Thanks for the post. I had the same issue when moving to and then again from the UK. However, you forgot to mention that on top of loosing anything purchase in a different county you are unable to change country unless you have spend all the money on your account which means that you are forced to spend your money or have to forfeit the remainder. Completely beyond me!
This is why the Commission’s competition policy is so fussed about cartels and abuses of dominance that have the effect of restoring the borders in the internal market. (See also, outside competition law, the Ms Murphy/Premier League satellite decoders case.)
If you can prove that German prices are different than British prices, you’re in business. (Or at least in small claims court.)
Oh, thank you so much for writing this. I was beginning to think I was alone in not understanding situations like this AT ALL!

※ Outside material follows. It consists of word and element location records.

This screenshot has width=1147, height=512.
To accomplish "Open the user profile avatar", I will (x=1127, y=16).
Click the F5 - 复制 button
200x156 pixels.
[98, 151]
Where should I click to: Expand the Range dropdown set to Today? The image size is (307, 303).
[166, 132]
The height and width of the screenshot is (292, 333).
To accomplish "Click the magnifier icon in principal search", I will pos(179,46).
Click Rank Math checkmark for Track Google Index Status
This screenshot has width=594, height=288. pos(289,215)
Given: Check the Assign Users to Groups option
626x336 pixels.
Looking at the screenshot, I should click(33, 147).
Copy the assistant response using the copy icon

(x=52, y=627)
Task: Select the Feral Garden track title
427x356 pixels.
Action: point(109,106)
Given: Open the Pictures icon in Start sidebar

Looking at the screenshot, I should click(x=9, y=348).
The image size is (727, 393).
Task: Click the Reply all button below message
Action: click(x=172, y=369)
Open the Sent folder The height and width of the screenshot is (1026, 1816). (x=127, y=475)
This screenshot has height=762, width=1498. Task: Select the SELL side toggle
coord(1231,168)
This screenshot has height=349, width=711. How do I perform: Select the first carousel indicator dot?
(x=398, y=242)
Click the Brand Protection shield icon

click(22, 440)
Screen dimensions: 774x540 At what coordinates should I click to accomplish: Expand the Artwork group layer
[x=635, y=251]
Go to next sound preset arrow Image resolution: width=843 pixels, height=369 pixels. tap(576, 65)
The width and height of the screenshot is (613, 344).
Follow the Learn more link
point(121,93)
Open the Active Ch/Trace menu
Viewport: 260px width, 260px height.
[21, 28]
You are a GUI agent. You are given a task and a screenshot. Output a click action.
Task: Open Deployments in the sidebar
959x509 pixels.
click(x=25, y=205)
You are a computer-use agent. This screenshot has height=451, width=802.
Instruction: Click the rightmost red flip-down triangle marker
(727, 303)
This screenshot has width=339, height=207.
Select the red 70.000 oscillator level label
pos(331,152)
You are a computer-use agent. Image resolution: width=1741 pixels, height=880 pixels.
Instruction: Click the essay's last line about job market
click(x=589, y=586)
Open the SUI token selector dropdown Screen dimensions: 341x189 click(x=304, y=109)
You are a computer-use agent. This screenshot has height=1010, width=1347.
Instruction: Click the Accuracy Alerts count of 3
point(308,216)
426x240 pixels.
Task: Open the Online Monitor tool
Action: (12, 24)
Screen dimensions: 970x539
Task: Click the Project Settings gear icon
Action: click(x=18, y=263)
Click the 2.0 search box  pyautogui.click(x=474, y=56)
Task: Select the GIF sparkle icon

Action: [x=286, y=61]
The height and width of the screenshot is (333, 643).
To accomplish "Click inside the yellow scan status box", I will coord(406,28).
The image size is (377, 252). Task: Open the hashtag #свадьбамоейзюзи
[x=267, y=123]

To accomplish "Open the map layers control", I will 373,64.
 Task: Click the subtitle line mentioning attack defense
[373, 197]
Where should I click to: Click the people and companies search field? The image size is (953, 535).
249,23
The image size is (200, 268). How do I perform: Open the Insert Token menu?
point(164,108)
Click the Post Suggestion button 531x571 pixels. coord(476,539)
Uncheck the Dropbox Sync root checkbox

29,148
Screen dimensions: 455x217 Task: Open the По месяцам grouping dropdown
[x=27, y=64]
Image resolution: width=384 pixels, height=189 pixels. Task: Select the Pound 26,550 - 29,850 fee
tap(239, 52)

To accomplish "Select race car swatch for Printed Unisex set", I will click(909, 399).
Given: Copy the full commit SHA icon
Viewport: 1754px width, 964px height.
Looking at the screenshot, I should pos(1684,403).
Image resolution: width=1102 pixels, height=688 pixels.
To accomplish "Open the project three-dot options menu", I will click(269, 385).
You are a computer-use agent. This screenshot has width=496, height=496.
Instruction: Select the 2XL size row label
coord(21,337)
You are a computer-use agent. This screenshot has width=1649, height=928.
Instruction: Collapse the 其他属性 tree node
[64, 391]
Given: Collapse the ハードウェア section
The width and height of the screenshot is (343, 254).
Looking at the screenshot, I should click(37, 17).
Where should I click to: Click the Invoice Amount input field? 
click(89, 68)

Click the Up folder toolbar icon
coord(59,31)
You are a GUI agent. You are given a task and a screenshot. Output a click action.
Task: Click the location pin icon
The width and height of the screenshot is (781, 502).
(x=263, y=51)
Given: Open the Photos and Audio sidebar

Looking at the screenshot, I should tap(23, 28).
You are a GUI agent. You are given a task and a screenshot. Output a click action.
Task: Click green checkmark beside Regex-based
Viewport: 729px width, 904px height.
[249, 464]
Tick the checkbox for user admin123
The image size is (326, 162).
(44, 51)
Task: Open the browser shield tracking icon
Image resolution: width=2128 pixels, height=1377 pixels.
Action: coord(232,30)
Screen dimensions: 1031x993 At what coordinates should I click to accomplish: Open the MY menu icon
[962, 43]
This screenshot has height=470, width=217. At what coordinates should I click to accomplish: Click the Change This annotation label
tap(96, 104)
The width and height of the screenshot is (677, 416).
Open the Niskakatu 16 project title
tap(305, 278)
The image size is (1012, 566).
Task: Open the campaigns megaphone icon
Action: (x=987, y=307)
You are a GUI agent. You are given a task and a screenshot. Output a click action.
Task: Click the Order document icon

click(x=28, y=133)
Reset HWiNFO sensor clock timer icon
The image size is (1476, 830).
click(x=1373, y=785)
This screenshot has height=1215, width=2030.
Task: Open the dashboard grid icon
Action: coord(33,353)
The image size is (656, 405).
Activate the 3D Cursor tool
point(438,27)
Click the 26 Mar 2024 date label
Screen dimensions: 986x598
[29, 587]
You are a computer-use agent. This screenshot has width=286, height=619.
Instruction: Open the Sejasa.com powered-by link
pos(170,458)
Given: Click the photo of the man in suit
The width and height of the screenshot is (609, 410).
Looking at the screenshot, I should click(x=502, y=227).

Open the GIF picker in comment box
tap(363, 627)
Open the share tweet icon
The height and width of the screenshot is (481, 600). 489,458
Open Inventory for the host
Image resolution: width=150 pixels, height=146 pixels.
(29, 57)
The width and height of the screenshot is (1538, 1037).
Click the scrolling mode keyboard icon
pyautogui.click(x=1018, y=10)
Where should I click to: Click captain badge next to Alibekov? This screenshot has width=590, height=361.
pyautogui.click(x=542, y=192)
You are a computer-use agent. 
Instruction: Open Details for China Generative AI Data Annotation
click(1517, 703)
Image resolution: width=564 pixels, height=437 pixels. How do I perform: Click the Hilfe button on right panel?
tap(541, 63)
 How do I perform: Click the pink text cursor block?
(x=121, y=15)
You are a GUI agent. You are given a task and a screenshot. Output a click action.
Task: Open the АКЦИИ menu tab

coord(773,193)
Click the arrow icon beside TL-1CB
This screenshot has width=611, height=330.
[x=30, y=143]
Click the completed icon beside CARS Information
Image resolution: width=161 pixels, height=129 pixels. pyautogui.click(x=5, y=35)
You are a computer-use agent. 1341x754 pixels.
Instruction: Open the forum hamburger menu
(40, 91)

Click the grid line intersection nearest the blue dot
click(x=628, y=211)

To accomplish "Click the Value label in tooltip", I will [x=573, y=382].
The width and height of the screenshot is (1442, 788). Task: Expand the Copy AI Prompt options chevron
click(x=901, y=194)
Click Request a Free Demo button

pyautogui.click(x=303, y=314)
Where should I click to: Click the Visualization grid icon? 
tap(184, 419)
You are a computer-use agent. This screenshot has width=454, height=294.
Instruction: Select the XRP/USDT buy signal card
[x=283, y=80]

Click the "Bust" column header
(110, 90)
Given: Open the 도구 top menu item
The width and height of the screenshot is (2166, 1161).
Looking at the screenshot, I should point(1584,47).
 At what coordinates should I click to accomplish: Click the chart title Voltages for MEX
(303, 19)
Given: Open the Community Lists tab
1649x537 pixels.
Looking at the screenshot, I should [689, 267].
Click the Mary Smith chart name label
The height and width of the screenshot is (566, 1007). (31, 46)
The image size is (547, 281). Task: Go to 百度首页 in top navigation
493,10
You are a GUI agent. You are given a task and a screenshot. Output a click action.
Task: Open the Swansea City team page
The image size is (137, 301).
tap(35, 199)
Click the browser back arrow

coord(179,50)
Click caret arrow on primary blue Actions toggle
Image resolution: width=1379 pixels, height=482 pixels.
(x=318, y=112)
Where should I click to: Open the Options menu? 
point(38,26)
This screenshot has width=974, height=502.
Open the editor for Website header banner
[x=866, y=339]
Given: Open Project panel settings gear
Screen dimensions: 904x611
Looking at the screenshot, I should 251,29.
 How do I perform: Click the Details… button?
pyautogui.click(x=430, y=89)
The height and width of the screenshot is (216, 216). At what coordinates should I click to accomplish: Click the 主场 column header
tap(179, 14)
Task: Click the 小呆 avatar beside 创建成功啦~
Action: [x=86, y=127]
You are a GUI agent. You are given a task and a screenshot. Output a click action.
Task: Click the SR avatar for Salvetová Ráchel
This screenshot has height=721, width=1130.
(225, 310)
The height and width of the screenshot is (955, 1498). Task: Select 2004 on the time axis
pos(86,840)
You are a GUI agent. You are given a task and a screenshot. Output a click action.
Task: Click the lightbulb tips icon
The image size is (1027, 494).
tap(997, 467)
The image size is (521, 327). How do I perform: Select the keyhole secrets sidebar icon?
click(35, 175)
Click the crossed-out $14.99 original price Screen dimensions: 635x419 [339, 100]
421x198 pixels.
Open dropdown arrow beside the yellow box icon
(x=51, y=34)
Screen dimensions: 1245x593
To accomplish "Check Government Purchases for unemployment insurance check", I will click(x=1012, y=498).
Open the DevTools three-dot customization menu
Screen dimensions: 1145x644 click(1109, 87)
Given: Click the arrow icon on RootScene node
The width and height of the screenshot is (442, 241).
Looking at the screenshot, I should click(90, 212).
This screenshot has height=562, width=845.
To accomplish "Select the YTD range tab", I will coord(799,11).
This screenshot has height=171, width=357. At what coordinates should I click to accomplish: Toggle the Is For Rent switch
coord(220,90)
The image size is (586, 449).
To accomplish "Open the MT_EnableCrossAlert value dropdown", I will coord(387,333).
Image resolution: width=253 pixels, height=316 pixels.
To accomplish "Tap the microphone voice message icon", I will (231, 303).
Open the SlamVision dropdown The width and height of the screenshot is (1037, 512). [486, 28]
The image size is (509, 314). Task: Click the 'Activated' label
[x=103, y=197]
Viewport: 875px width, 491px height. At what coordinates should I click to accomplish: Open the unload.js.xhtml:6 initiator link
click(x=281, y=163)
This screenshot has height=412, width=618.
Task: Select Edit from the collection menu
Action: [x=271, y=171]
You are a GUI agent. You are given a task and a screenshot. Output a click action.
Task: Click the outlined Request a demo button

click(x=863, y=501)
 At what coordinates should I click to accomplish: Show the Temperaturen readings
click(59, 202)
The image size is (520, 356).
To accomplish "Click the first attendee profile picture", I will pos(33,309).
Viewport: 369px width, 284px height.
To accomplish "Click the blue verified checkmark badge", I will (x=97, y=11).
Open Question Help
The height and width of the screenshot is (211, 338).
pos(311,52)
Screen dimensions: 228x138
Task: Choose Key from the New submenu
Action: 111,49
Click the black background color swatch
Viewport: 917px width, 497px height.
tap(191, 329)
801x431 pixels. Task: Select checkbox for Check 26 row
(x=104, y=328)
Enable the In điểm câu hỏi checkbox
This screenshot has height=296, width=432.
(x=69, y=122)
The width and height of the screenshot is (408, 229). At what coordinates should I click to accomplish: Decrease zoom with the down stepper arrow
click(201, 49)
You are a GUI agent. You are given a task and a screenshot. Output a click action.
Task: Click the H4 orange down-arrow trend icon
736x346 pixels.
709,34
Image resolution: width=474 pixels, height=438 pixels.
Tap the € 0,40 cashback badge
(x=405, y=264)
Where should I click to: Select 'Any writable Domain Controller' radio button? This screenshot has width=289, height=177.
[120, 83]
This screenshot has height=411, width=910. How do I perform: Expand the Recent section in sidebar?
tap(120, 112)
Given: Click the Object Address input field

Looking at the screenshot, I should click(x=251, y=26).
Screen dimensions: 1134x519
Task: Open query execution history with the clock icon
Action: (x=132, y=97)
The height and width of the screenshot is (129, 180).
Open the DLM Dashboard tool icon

As an example: I was once given a 50 Euro iTunes gift certificate for participating in some survey. I could not redeem it, because it was purchased in one EU-Member-State iTunes store, and I had the ignorance to want to redeem it in another.
You seem to be quite forgiving about some of those rights restrictions, by the way, but I really am not. Why could I not legally watch, to name just an example, the FIFA Worldcup final with Dutch commentary from out of Germany. Or why can I not access all content available in the EU? Why do I need to watch tv-series or movies dubbed in German (or French, or…), when I simply want to have the original version with English or Dutch subtitles?
Anyway, great post. Great point. Should we start an ECI to end this?